I am sorry but am i the only one that thinks that a Merc badge is not worth £250,000, i just dont understand the point of making a car like the SL, which is a very pretty car and starts at what, £50,000?? and then make one that costs 5 times that!!!! i can not see the market for it? i would have the 599 over this every day of the week!

Could someone also explain the point of an SL without a removable roof , as well please? (gullwing aside that is)

though as mentioned some people have more money than sense!

10 November 2008

I wish i had one!
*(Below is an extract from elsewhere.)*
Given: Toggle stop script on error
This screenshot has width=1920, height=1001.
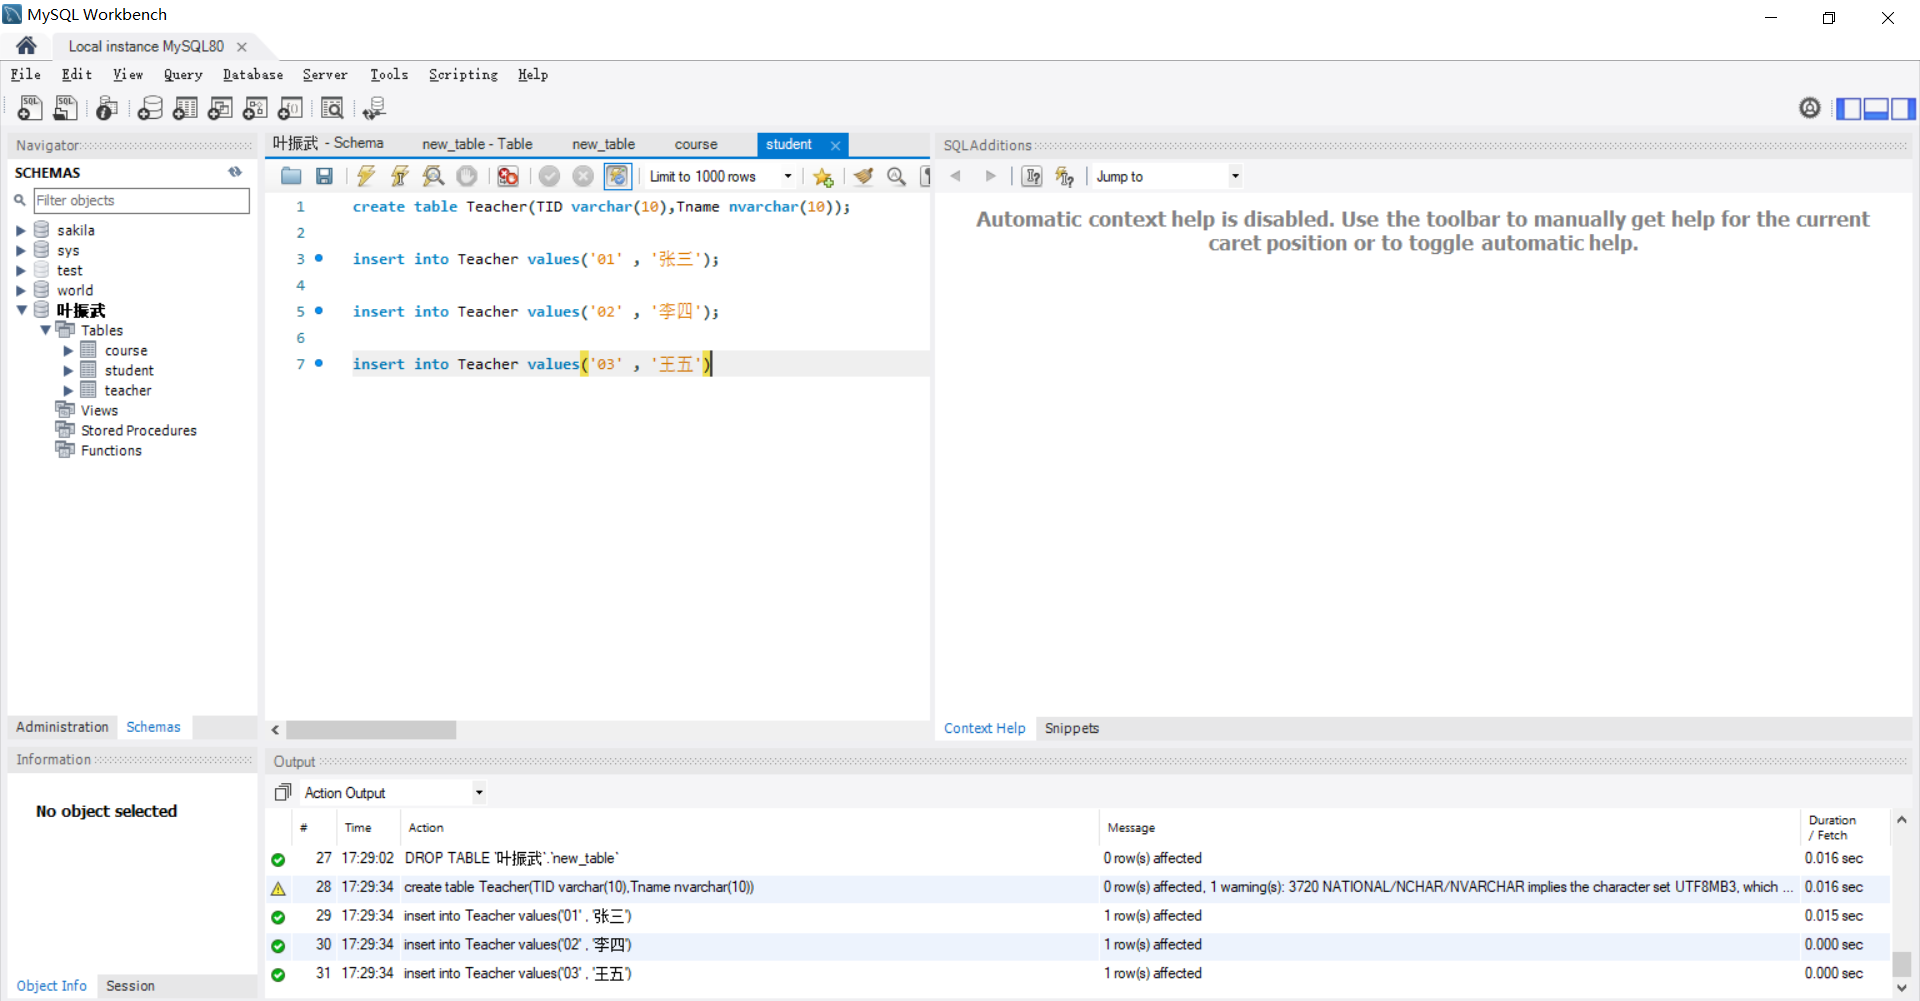Looking at the screenshot, I should pyautogui.click(x=507, y=176).
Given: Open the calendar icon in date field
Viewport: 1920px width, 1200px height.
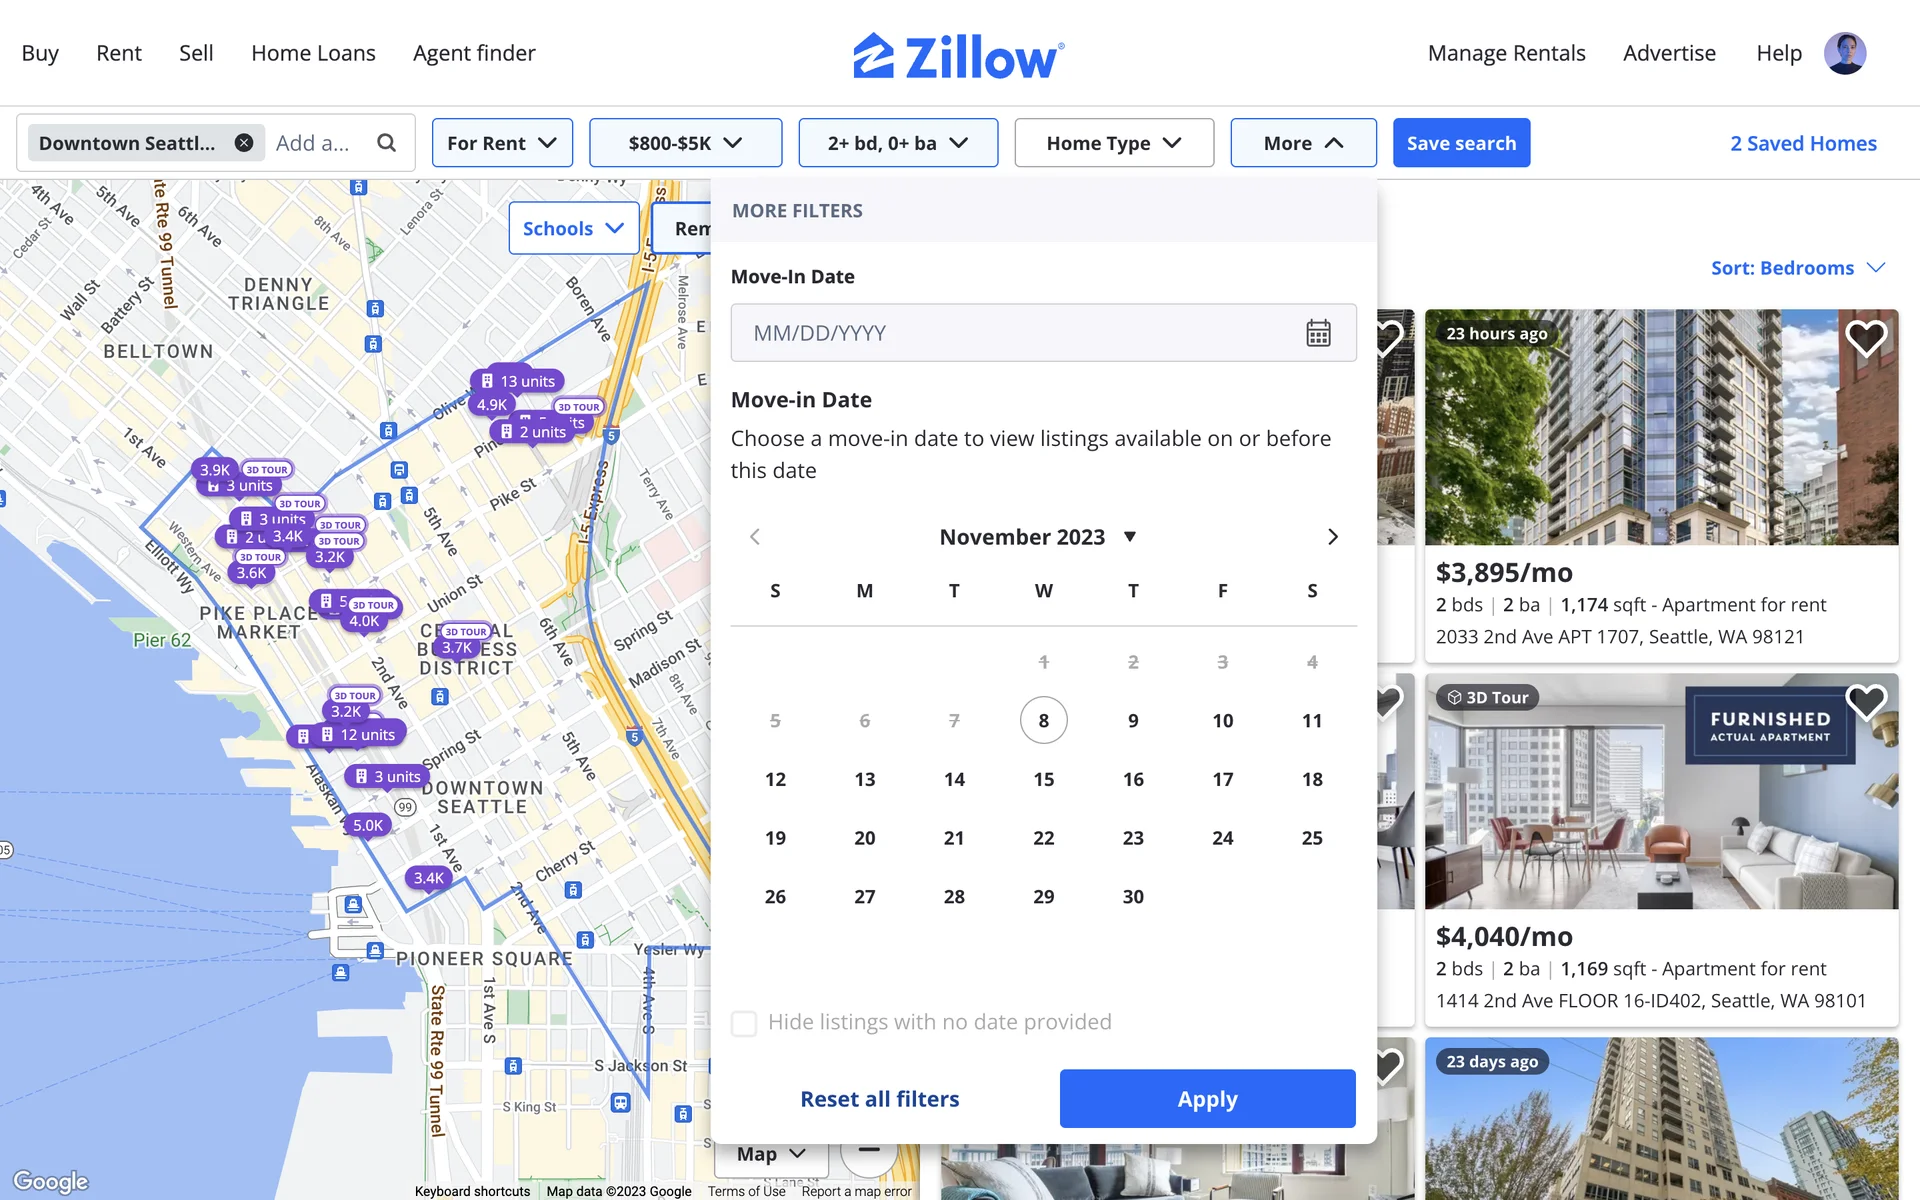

Take a chill pill yourself, this is my subjective opinion :-) My point is that either there is an Autocar consensus view of a car or there is a collection of individual journalists' view, a different one which can be picked by the mag depending on the nature of the article, the weather, whatever. Yes, I realise that Autocar's view is subjective, but I think there should be a general consensus from the mag as to whether it's good or bad. I know I'm not reading What Car, but when I look up the road test of the SLK55 Black, the review says it is great. So if I was fortunate enough to be thinking about putting money down on one of these, maybe I would take Autocar's road test opinion into account, seeing as they are supposed to have invented the road test and it is perhaps the key feature of the Autocar brand and mag. As you say, it got a kicking in the handling test, which I didn't realise, but if it is that bad then they should re-visit the road test and say - 'actually its cr@p'. Alternatively, there could be a 'track' opinion and a 'road' opinion, so they could subtitle the road test, saying that 'it's great, but cr@p on the track'. Furthermore, Sutcliffe has a reputation for being a fantastic driver and his articles are always very exciting, but his views probably lend themselves more to the extreme minority of drivers who like to deactivate their ESP than anyone else.

10 November 2008

The 599 is actually quicker in a straightline and would run circles around the big Merc on a circuit, not to mention that it is gorgeous compared to the latter. Plus, 250,000 quid for a Benz, be it an AMG Black, White or Pink with Blue Spots Edition is a ridiculous amount of money as it lacks the badge cred. This car is only for Mercedes die-hards.

10 November 2008

I'd take a Lambo or a Scuderia.

10 November 2008

Hi, the 599 is definitely not quicker in straightline. It won't even trouble the 63 AMG if it is derestricted for that matter. Its top speed is 205mph and the SL63 does that without breaking sweat. Yes the Fezza would run rings round the 65 but don't in a straight line. and yes i'm a Merc fan as you can tell from my name.

10 November 2008

The 599 has been clocked quicker than the SLR in fact, hence than faster than the AMG 65. 0-100 mph for trhe Fezza is 7 seconds dead and for the SLR 7.5. So I insist that the Fezza will outrun an AMG 65.


11 November 2008

[quote TegTypeR]

Why oh why do they have to fit these cars with an auto box, five speed or not!

Surely Mercedes could out source a manual box for such a limited run. Or is it an unwritten rule that the more you spend on a car the less able you are to change gear?!?!

Because of this, I fail to see the point of purchasing this car (not that I have the required money to do so) over the regular SL65. If it's too much effort to change gear, then surely its too much effort to drive quickly!

Still, I suppose some people have more money than sense!


Could not agree with you even more. For a long distance GT (aka McMerc SLR), an auto bow would be worthwhile, but in a track focused special! Come on Mercedes. Granted that there are those who would want one, but for someone (such as myself) who would rather have the three pedals, the 911 GT3 RS would be my choice (or a Lambo Superaleggra).

Didn't I also here Clarkson say in this weeks episode that it was a joy to have a car with good handling and power and a proper manual.